Kafka is a distributed messaging service that is widely used in big data fields such as log collection, monitoring data aggregation, streaming data processing, and online and offline analytics. You can configure synchronization nodes to read data from or write data to Kafka data sources. This topic describes how to add a Kafka data source.

Background information

Workspaces in standard mode support the data source isolation feature. You can add data sources separately for the development and production environments to isolate the data sources. This helps keep your data secure. For more information, see Isolate connections between the development and production environments.

Add a Kafka data source

  1. Go to the Data Source page.
    1. Log on to the DataWorks console.
    2. In the left-side navigation pane, click Workspaces.
    3. After you select the region where the required workspace resides, find the workspace and click Data Integration in the Actions column.
    4. In the left-side navigation pane of the Data Integration page, choose Data Source > Data Sources to go to the Data Source page.
  2. On the Data Source page, click Add data source in the upper-right corner.
  3. In the Message Queue section of the Add data source dialog box, click Kafka.
  4. In the Add Kafka data source dialog box, configure the parameters.
    1. Configure basic information for the Kafka data source.
      You can use one of the following modes to add a Kafka data source: Alibaba Cloud instance mode and Connection string mode.
      • The following table describes the parameter configurations of a Kafka data source in Alibaba Cloud instance mode. Add a Kafka data source by using the Alibaba Cloud instance mode
        Parameter Description
        Data source type The type of the data source. Set this parameter to Alibaba Cloud instance mode.
        Data Source Name

        The name of the data source. The name can contain letters, digits, and underscores (_) and must start with a letter.

        Data source description

        The description of the data source. The description can be a maximum of 80 characters in length.

        Environment
        The environment in which the data source is used. Valid values: Development and Production.
        Note This parameter is displayed only when the workspace is in standard mode.
        Region The region where the data source resides.
        Instance ID The ID of the Kafka instance. You can log on to the Message Queue for Apache Kafka console and go to the instance details page to obtain the ID.
      • The following table describes the parameter configurations of a Kafka data source in connection string mode. Add a Kafka data source by using the connection string mode
        Parameter Description
        Data source type The type of the data source. Set this parameter to Connection string mode.
        Data Source Name

        The name of the data source. The name can contain letters, digits, and underscores (_) and must start with a letter.

        Data source description

        The description of the data source. The description can be a maximum of 80 characters in length.

        Environment
        The environment in which the data source is used. Valid values: Development and Production.
        Note This parameter is displayed only when the workspace is in standard mode.

AVAILABLE DATA
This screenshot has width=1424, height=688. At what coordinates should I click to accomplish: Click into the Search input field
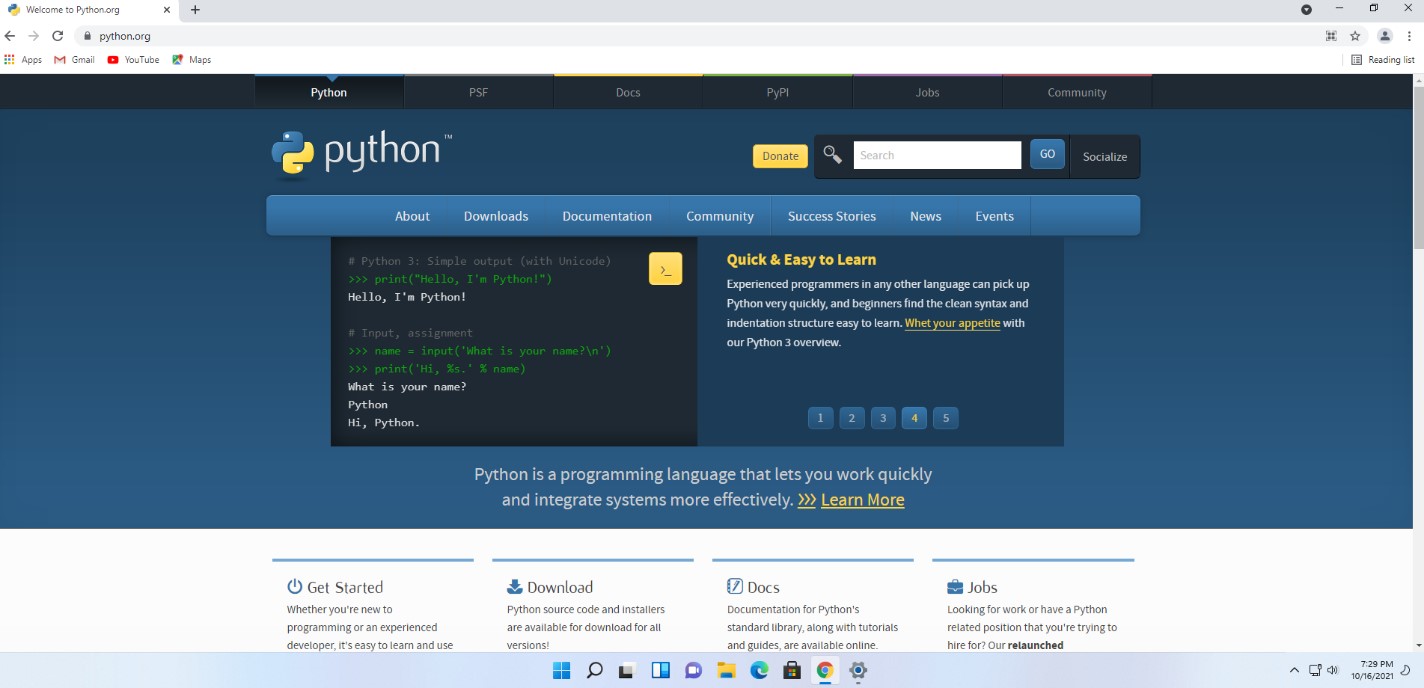(x=936, y=155)
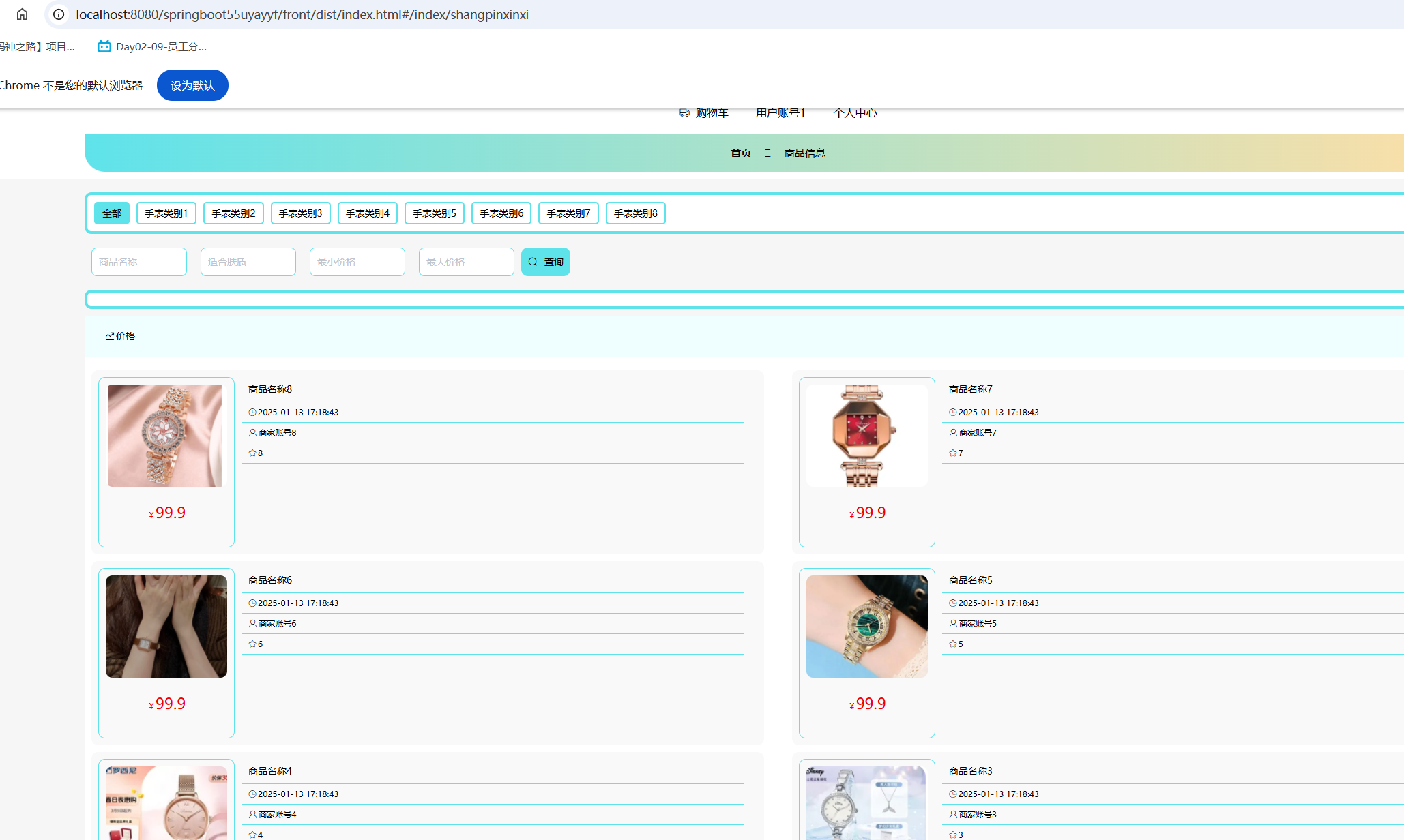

JOBS
A) Transcribe the stretch from "2. In the left-side" through "box, click Kafka." in the page on adding a Kafka data source.
B) Go on with the page on adding a Kafka data source, starting after its final sentence.

FINAL ANSWERS
A)
2. In the left-side navigation pane, click Workspaces.
    3. After you select the region where the required workspace resides, find the workspace and click Data Integration in the Actions column.
    4. In the left-side navigation pane of the Data Integration page, choose Data Source > Data Sources to go to the Data Source page.
  2. On the Data Source page, click Add data source in the upper-right corner.
  3. In the Message Queue section of the Add data source dialog box, click Kafka.

B)
        Kafka cluster address The address of a Kafka instance. The address consists of the IP address and port number of a broker. To obtain the address of the instance, you can log on to the Message Queue for Apache Kafka console, find the instance on the Instances page, and then click the instance name to go to the instance details page.

        Separate multiple addresses with commas (,), such as 10.0.0.1:9092,10.0.0.2:9092.

    2. Configure authentication information for the Kafka data source.
      Third-party authentication mechanisms are used to perform strict identity authentication on users and services. These mechanisms prevent untrusted applications or services from accessing data and improve the stability of data access during data synchronization. DataWorks provides third-party authentication mechanisms to ensure the data security of Kafka data sources. When you add a Kafka data source, you can set the Authentication parameter to one of the following mechanisms: SASL_PLAINTEXT, SASL_SSL, and SSL. This way, only trusted applications and services can access data in the Kafka data source.
      Note
      • Before you use a third-party authentication mechanism to perform identity authentication, you must upload the required authentication files on the Authentication File Management page of the DataWorks console. For more information, see Upload and reference an authentication file.
      • If you do not need to perform an identity authentication on applications or services, you can set the Authentication parameter to None when you add the Kafka data source.
      • You can configure third-party authentication for Kafka data sources that reside only in the China (Chengdu) region.
      • The parameter configurations of third-party authentication for a Kafka data source in Alibaba Cloud instance mode are the same as those of third-party authentication for a Kafka data source in connection string mode.
      The following descriptions provide the configurations of the preceding authentication mechanisms:
      • SASL_PLAINTEXT is a simple authentication mechanism that is implemented based on a username and a password. The following table describes the parameter configurations of the SASL_PLAINTEXT mechanism. SASL_PLAINTEXT
        Parameter Description
        Sasl Mechanism

        GSSAPI(Kerberos) and PLAIN are supported. Both authentication methods use the Simple Authentication and Security Layer (SASL) framework. PLAIN is a simple authentication method that is implemented based on a username and a password.

        Keytab File
        The keytab file that is used to store the key information of applications and services. The Jaas Config File parameter references the keytab file specified in the Keytab File parameter. You can directly reference the keytab file that is uploaded on the Authentication File Management page. You can also click Add Authentication File to upload a new keytab file.
        Note This parameter is required only when the Sasl Mechanism parameter is set to GSSAPI(Kerberos).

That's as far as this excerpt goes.